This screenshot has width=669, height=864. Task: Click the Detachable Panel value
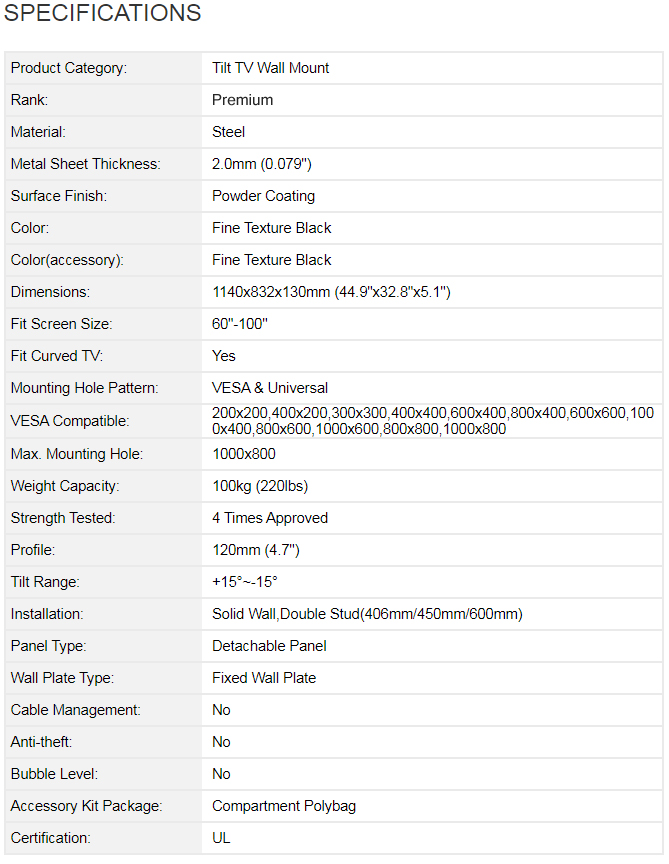click(x=269, y=646)
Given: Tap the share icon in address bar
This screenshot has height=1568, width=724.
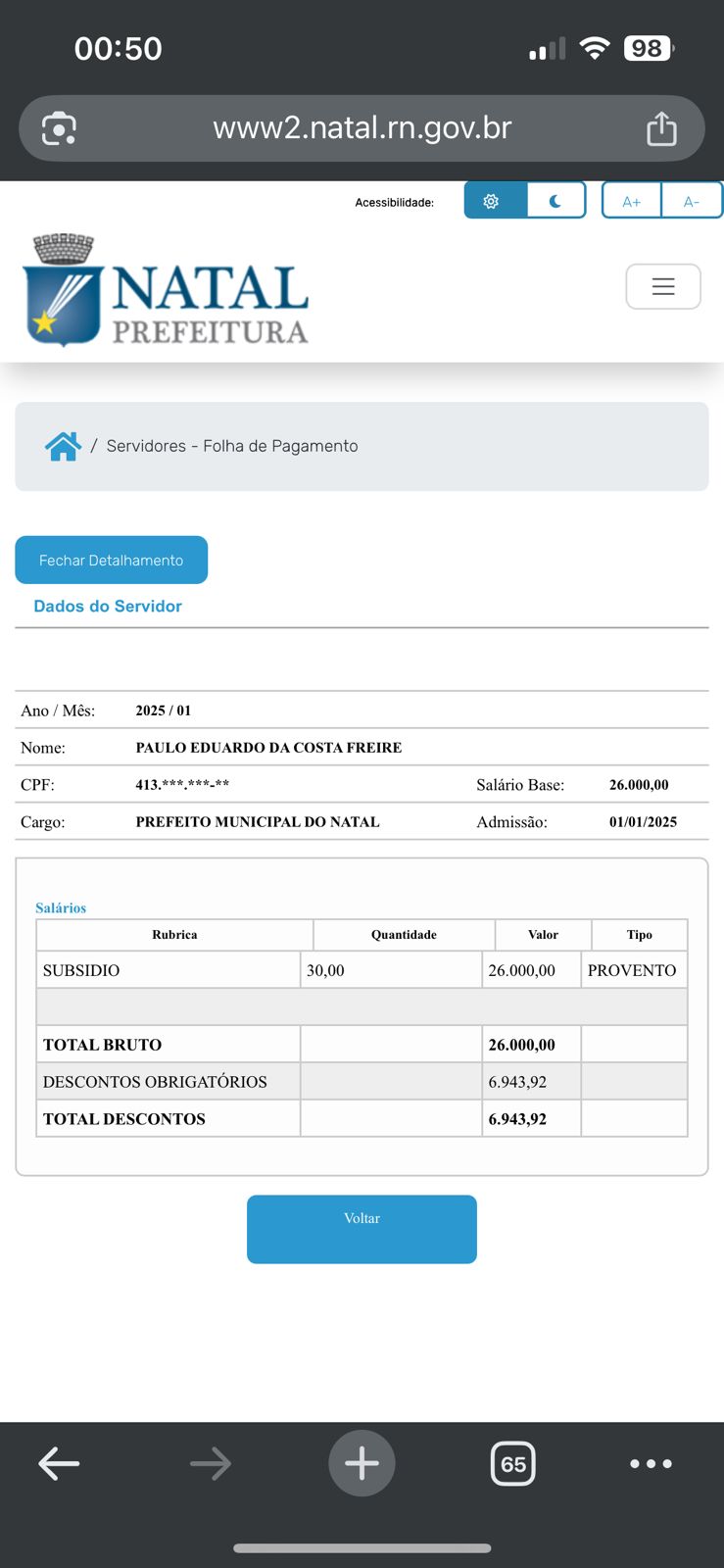Looking at the screenshot, I should coord(661,128).
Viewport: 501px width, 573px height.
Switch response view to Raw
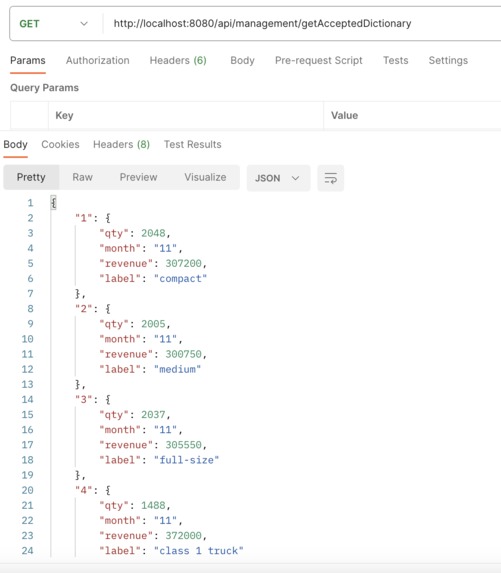pyautogui.click(x=82, y=177)
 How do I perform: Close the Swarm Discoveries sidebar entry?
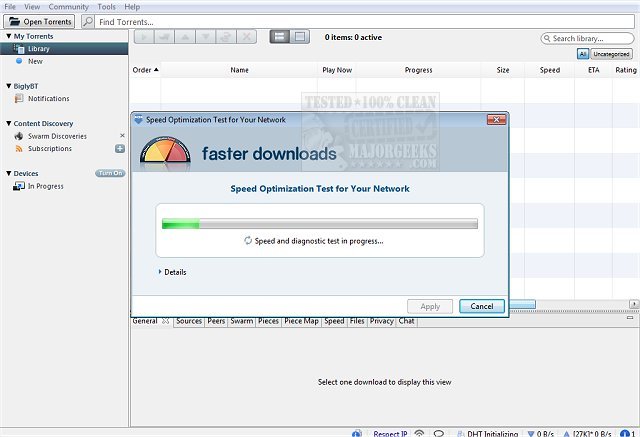point(122,136)
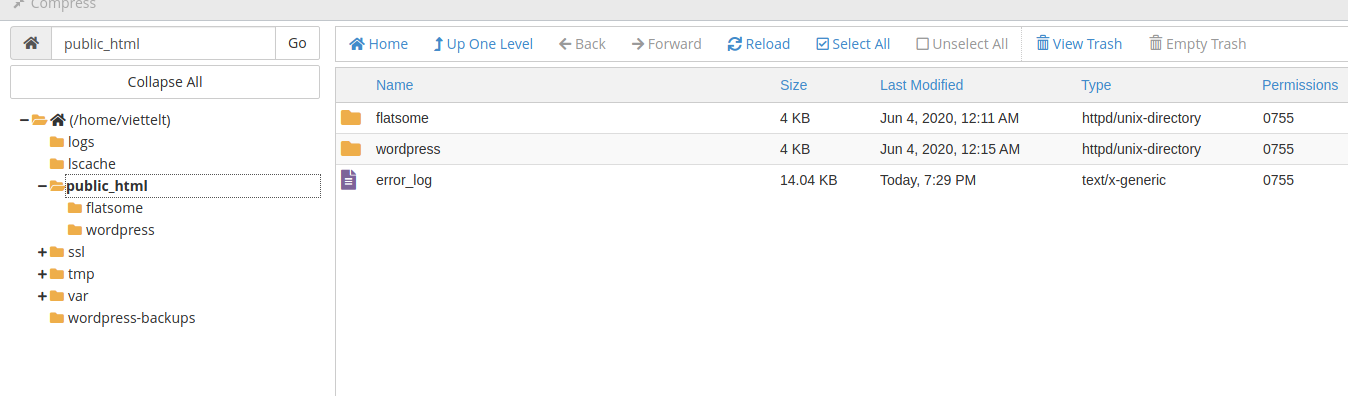Expand the var folder in tree
The width and height of the screenshot is (1348, 396).
pyautogui.click(x=41, y=296)
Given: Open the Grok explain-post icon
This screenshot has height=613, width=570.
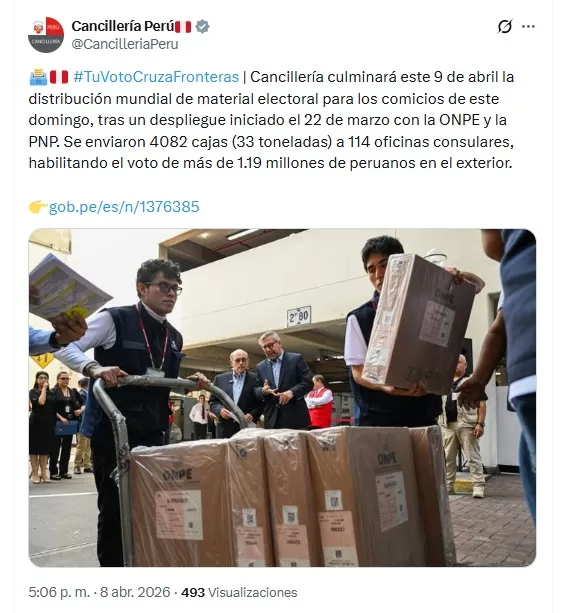Looking at the screenshot, I should [x=504, y=27].
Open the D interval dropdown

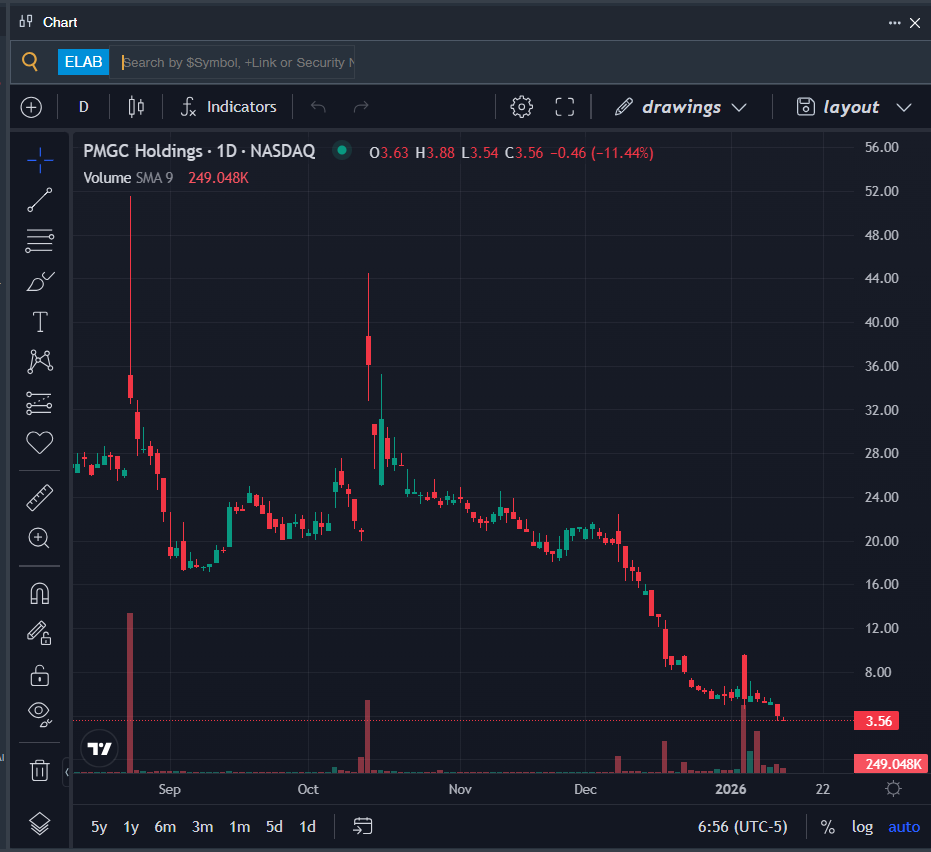pos(84,107)
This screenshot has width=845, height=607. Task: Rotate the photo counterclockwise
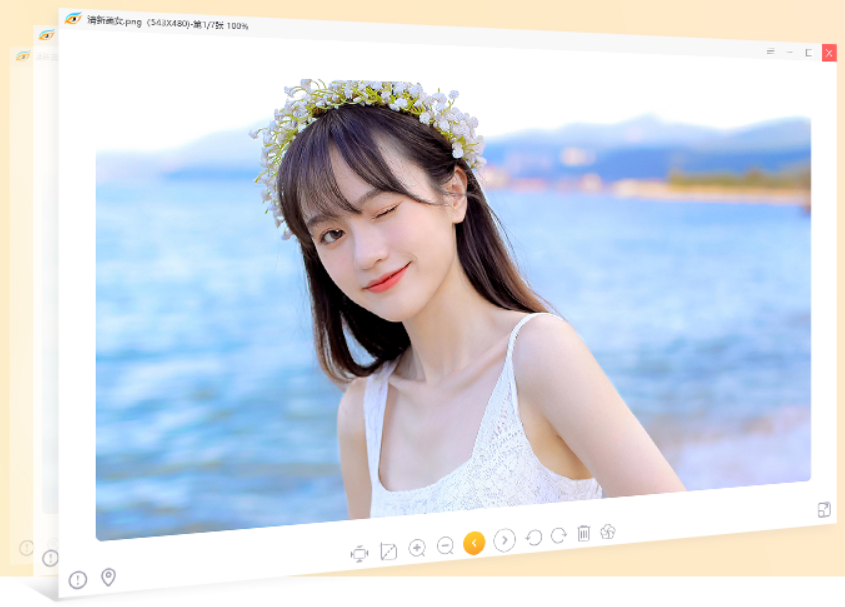click(534, 537)
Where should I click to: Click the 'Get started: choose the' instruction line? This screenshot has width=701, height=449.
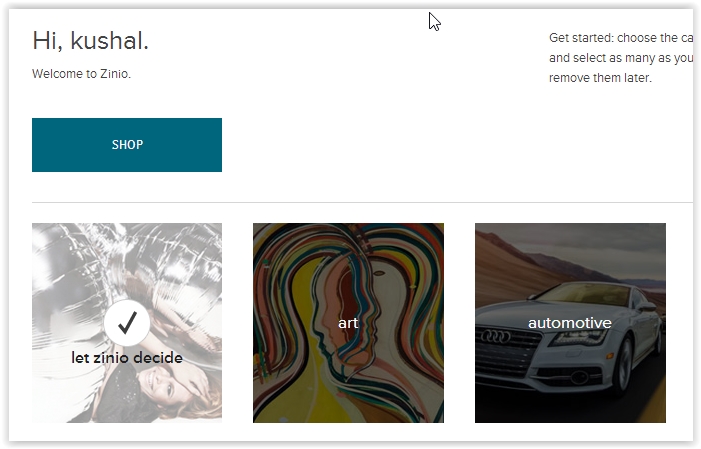(621, 38)
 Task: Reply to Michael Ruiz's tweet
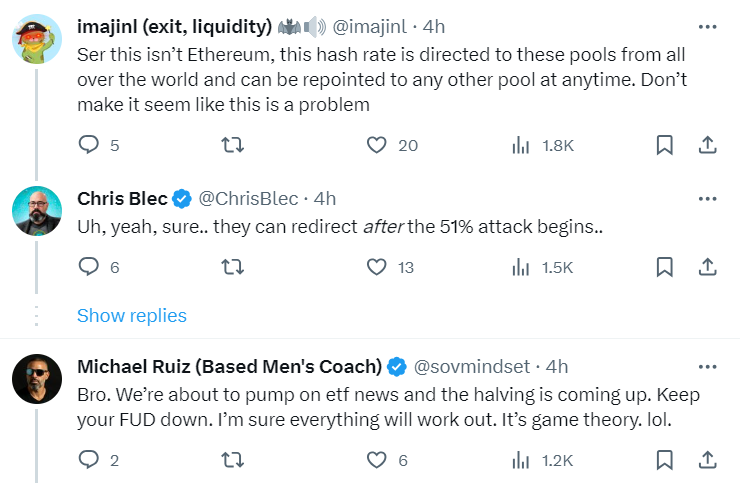tap(89, 460)
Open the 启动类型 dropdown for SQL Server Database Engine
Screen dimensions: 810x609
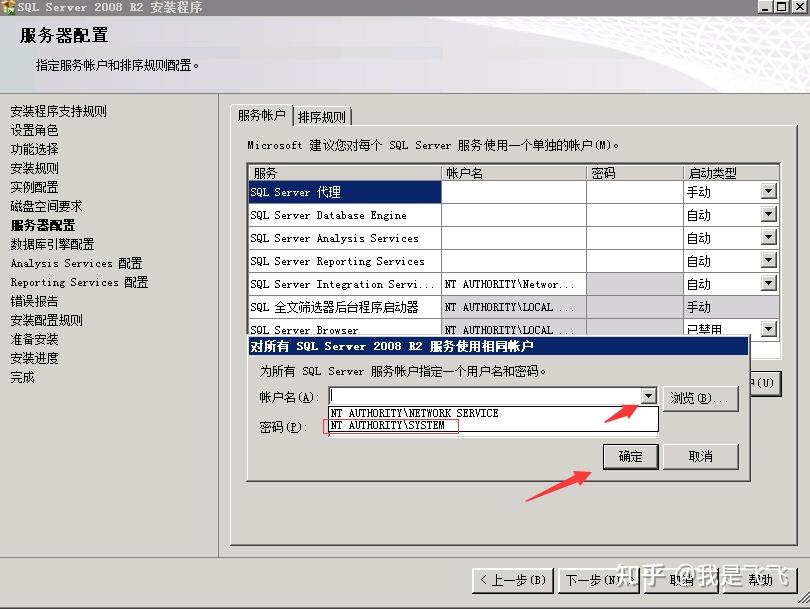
○ ○ ○
Requirement: Show all lines in the entries above where the word "Given" appears.

Exercise solution:
Given: Tap the share icon in address bar
Given: Open the Grok explain-post icon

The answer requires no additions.